Latest revision as of 05:31, 17 May 2011

Theorem: For a simple graph, any two of these three statements, taken together, imply the third:

  • The graph is connected.
  • The graph is acyclic.
  • The number of vertices in the graph is exactly one more than the number of edges.

Proof: By induction. In a graph with one vertex, all three statements hold, so the claim is trivially true. Now suppose that the claim holds for all simple graphs with V-1 vertices (where V \geq 2). We show it holds for all graphs with V vertices:

  • Suppose a simple graph G has V vertices and it is connected and acyclic. Choose any vertex u. Clearly u has degree at least one, since the graph is connected. If u has degree one, stop. If not, choose any edge incident upon u and denote the other endpoint v. If v has degree one, stop; otherwise choose a different edge out of v and denote the other endpoint w; keep following this procedure until reaching a vertex of degree one. (This procedure must terminate, otherwise the vertices of the graph would be exhausted and a cycle would be formed, a contradiction.) Let G' be G minus this vertex and its single incident edge. Clearly G' is still connected and acyclic and has V-1 vertices; therefore it has V-2 edges by the inductive hypothesis. Therefore G has V-1 edges.
  • Suppose a simple graph G has V vertices, is connected, and has V-1 edges. Since the graph is connected, all vertices have degree at least one. If every vertex has degree at least two, then the sum of degrees is at least 2V, so, by the handshake lemma, there are at least V vertices, a contradiction; therefore at least one vertex must have degree one. Let G' be the graph obtained by removing this vertex and its incident edge from G. Then G' is still connected and it has V-1 vertices and V-2 edges; by the inductive hypothesis, it is acyclic. Adding a single vertex and connecting it via a single edge to regenerate G clearly does not introduce any cycles.
  • Suppose a simple graph G is acyclic and has V vertices and V-1 edges. Assume G is not connected. Then, partition G into two nonempty subgraphs G_1 and G_2 (with V_1 and V_2 vertices, respectively) such that there are no edges in G between vertices from G_1 and G_2. Clearly both G_1 and G_2 are acyclic. If G_1 has at most V_1-1 edges and G_2 has at most V_2-1 edges, then G has at most V_1 + V_2 - 2 = V - 2 edges, a contradiction. Therefore, without loss of generality, assume G_1 has at least V_1 edges. Since G_1 is acyclic, the graph G_1' obtained by removing enough edges from G_1 so that there are only V_1-1 edges left is also acyclic. Now, by the inductive hypothesis, G_1' is connected. Therefore, if we add any edge to G_1' it will join two vertices that are already connected, and thus form a cycle. Therefore G_1 is not acyclic, a contradiction.
_\blacksquare

Proposition: There exists exactly one simple path between each pair of vertices in any tree.

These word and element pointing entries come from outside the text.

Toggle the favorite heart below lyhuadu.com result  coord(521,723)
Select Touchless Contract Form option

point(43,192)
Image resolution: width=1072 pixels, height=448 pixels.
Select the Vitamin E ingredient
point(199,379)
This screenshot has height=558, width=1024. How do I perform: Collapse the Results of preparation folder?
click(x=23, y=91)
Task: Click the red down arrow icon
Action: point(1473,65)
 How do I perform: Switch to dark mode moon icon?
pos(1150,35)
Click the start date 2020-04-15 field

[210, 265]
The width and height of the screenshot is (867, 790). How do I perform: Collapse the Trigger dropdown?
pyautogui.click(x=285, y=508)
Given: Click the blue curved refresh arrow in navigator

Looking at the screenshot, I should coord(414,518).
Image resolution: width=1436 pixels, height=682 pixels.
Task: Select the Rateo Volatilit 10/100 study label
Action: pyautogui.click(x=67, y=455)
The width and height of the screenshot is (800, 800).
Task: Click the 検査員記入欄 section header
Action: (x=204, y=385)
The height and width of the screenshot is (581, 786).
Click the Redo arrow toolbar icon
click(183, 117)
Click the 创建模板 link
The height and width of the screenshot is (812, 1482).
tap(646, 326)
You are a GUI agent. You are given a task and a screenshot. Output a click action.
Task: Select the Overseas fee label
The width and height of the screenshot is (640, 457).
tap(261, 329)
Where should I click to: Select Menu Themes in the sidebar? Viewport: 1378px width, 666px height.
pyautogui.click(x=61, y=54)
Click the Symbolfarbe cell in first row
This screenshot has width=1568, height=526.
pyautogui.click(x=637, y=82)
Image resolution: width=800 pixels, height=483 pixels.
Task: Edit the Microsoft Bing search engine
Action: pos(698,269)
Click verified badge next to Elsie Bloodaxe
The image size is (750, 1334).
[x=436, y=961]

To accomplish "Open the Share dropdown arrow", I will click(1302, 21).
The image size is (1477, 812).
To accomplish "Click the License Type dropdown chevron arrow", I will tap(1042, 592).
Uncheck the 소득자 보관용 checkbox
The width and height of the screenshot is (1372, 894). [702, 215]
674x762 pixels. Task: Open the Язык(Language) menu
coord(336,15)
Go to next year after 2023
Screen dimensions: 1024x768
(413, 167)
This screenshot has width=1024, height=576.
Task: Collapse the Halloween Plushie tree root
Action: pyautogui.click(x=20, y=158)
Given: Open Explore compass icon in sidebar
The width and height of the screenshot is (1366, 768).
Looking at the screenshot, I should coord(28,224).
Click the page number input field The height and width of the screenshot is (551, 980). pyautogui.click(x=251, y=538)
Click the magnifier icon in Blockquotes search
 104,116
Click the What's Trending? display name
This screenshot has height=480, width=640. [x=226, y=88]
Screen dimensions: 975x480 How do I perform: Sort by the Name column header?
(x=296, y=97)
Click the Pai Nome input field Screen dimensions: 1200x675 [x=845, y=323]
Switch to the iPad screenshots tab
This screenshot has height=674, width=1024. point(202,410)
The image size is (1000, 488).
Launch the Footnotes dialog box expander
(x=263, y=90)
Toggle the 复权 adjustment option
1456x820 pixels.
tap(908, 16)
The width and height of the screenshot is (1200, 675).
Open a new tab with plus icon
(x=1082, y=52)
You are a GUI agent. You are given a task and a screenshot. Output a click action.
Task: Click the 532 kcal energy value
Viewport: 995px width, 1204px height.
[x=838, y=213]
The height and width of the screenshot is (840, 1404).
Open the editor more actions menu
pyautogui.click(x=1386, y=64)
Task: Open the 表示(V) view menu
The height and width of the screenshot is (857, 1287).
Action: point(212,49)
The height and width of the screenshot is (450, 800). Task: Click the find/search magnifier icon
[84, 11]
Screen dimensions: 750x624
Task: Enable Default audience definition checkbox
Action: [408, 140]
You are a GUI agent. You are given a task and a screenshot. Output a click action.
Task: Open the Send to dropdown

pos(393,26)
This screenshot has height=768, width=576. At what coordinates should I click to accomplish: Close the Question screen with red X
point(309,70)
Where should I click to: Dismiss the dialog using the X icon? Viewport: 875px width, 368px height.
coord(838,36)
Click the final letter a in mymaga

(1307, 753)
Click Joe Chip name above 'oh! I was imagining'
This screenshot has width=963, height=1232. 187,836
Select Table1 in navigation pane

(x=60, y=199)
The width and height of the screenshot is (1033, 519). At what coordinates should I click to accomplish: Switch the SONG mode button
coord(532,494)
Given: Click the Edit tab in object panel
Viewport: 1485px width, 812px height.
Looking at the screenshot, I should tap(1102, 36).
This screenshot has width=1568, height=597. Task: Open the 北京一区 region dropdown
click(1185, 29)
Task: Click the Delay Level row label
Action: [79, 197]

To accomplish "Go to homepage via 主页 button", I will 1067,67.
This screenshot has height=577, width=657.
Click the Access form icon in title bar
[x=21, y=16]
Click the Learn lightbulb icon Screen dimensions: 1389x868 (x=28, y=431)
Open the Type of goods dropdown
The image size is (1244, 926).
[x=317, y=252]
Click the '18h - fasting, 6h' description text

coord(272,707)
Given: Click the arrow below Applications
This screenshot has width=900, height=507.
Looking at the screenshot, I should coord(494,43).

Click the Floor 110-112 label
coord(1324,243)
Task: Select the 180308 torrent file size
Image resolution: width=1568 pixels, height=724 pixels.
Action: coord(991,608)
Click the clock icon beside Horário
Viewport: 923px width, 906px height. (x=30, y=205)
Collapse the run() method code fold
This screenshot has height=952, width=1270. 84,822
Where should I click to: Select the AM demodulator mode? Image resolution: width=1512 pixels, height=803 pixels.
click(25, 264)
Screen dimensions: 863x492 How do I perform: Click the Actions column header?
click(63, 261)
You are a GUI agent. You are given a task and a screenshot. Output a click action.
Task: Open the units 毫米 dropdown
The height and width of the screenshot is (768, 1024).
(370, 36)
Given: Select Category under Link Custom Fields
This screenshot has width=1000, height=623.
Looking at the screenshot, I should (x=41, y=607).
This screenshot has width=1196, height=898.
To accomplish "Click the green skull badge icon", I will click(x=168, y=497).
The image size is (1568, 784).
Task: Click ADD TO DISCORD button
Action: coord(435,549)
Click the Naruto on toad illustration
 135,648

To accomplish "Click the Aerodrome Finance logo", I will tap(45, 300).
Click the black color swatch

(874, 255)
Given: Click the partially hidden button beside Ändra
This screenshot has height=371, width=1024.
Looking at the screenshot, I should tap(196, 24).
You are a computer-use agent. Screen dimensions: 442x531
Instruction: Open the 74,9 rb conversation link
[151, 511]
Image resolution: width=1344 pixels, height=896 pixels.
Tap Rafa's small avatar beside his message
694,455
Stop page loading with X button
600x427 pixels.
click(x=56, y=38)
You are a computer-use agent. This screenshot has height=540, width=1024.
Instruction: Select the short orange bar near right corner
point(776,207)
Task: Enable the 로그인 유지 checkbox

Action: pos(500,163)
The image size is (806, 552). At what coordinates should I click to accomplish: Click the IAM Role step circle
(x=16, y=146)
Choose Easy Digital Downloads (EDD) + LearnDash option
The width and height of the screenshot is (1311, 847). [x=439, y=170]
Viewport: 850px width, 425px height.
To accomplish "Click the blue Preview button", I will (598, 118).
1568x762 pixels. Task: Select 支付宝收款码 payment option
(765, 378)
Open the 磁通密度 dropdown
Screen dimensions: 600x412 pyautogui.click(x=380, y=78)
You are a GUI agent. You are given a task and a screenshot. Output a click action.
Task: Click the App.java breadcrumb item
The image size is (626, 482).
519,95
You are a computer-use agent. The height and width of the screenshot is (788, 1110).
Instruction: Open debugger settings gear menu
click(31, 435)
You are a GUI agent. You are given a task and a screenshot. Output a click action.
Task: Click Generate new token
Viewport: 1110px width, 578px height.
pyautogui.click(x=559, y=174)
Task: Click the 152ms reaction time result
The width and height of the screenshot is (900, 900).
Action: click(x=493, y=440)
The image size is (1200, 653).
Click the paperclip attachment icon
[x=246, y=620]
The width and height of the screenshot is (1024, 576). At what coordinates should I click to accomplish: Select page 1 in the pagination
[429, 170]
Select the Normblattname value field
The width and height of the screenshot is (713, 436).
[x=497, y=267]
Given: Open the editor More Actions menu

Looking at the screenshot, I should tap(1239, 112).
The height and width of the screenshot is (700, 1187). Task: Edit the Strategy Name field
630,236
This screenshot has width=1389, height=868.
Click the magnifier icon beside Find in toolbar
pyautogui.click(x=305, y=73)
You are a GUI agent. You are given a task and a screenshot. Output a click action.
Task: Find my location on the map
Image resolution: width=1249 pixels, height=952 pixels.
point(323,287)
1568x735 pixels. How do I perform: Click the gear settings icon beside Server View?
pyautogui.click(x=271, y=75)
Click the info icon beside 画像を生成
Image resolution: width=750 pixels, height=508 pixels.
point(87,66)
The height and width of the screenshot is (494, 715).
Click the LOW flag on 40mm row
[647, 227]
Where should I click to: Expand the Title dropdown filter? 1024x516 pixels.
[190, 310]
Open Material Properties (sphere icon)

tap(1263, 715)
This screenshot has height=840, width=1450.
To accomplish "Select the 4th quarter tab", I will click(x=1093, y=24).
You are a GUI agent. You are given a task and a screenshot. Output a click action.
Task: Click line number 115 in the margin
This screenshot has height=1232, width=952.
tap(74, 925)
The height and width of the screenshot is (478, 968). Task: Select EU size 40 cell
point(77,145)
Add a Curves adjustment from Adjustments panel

Proof: A tree is connected, therefore there exists at least one simple path between each pair of vertices. Suppose there exist two simple paths (or more) between the vertices u and v, with u \neq v, namely, u = s_0, s_1, \ldots, s_m = v and v = t_0, t_1, \ldots, t_n = v. Let p be the least i > 0 such that s_p equals one of the t's. Clearly such a p always exists because s_m = t_n and m > 0. Let q be such that s_p = t_q; since both paths are simple, there is exactly one such q. Then consider the sequence of vertices u = s_0, s_1, \ldots, s_p = t_q, t_{q-1}, \ldots, t_0 = u. Clearly no two of the s's are equal, since they are drawn from a simple path; the same is true of the t's. Also, s_i \neq t_j unless i = p, j = q or i = 0, j = 0, because of the way p was selected. Therefore this sequence of vertices forms a simple cycle, a contradiction.

_\blacksquare

Proposition: Every tree is planar.

Proof 1: Since K_5 and K_{3,3} are not acyclic, neither are any of their subdivisions. Therefore no subdivision of either of these is a subgraph of any tree, as all subgraphs of any tree are acyclic. By Kuratowski's theorem, all trees are therefore planar.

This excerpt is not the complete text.